GIVEN PROBLEM
From the Spark tutorial below, reproduce word for word the passage starting with "3. Slow processing" and going on through "for caching persists.".

READING TEXT
»»
Apache Spark - Tutorial 1

First We need to understand why Spark?

There are some Drawbacks in Hadoop MapReduce processing and then Spark came into the game.

The below points can be the most listed drawbacks of MapReduce:

  1. It's only made for Batch Processing

  2. CDC - Change Data Capture is not possible in MapReduce

  3. Slow processing - because of 'In memory' computation not implemented

    • 'In Memory' computation means utilizing the memory as much as possible while processing.
  4. Not fault tolerant in terms of computation - If any failure occurs it will be starting from stage 1 and re-computation from the failure stage is not implemented.

  5. No mechanism implemented for caching persists.

To overcome the above points, we use Spark as our processing engine.

Apache Spark

Learn Apache Spark (Apache Spark Tutorials for Beginners) | by Hackr.io |  Hackr.io: Find the best online programming courses & tutorials | Medium

  • Apache Spark is an open-sourced distributed computation framework that provides a wide range of functionality for data processing, including streaming, batch data processing, machine learning task and graph kind of data processing.

  • It was designed to be fast and flexible to process a large amount of data effectively.

  • Spark is built on top of Scala programming language and uses a distributed data processing model called Resilient Distributed Data (RDD).

  • It does not have any inbuilt file system or storage mechanism.
««
RECORDS SHOWN
»»
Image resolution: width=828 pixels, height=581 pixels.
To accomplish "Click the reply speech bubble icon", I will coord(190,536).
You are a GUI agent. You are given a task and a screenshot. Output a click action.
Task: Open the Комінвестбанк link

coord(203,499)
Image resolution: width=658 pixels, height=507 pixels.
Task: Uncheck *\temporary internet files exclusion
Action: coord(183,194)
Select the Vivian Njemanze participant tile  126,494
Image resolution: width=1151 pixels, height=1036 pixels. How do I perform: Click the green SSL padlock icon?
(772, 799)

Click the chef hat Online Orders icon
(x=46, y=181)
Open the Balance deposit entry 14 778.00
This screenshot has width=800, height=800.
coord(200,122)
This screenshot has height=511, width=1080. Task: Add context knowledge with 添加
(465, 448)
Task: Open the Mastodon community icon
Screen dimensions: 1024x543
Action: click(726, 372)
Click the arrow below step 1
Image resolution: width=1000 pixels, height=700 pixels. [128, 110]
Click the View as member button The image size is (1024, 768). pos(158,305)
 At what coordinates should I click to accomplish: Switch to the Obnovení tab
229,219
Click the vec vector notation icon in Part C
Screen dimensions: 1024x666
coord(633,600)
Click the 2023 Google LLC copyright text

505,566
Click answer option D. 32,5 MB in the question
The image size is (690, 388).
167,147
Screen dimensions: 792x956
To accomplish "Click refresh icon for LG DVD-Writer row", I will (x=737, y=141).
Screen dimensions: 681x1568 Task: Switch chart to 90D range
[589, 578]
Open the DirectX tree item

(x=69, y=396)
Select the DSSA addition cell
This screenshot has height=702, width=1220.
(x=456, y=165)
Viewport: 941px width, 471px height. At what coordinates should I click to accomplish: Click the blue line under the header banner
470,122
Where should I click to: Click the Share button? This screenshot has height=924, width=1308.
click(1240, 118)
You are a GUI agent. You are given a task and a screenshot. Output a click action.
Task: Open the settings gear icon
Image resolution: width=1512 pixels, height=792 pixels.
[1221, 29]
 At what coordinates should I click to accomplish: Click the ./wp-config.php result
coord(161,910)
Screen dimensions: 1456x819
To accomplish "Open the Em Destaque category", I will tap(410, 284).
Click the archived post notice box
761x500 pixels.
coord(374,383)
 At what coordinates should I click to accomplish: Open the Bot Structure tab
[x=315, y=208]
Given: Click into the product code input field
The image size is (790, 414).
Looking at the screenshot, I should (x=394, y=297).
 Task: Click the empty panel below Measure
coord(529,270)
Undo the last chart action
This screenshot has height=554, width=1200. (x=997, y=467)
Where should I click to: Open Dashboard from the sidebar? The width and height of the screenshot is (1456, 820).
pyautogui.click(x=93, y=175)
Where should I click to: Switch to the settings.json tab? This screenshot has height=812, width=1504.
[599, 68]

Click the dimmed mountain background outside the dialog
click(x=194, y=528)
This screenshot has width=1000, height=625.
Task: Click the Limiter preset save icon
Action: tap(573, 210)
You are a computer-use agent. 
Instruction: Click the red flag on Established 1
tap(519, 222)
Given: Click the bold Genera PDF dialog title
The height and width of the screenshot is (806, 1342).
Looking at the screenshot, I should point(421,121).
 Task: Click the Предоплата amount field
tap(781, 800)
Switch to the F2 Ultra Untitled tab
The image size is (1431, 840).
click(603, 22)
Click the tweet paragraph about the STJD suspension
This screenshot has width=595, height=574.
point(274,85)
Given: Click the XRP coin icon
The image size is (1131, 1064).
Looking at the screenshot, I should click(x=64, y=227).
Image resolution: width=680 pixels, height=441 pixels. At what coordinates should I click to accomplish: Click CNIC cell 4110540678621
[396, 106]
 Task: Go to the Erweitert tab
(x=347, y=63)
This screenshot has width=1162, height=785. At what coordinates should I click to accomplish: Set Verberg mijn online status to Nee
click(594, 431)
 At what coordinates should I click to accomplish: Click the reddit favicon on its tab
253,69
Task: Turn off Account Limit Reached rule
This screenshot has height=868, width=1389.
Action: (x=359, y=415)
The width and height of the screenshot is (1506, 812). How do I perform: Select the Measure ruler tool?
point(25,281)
««
OUTPUT OF THE EXERCISE
3. Slow processing - because of 'In memory' computation not implemented

    • 'In Memory' computation means utilizing the memory as much as possible while processing.
  4. Not fault tolerant in terms of computation - If any failure occurs it will be starting from stage 1 and re-computation from the failure stage is not implemented.

  5. No mechanism implemented for caching persists.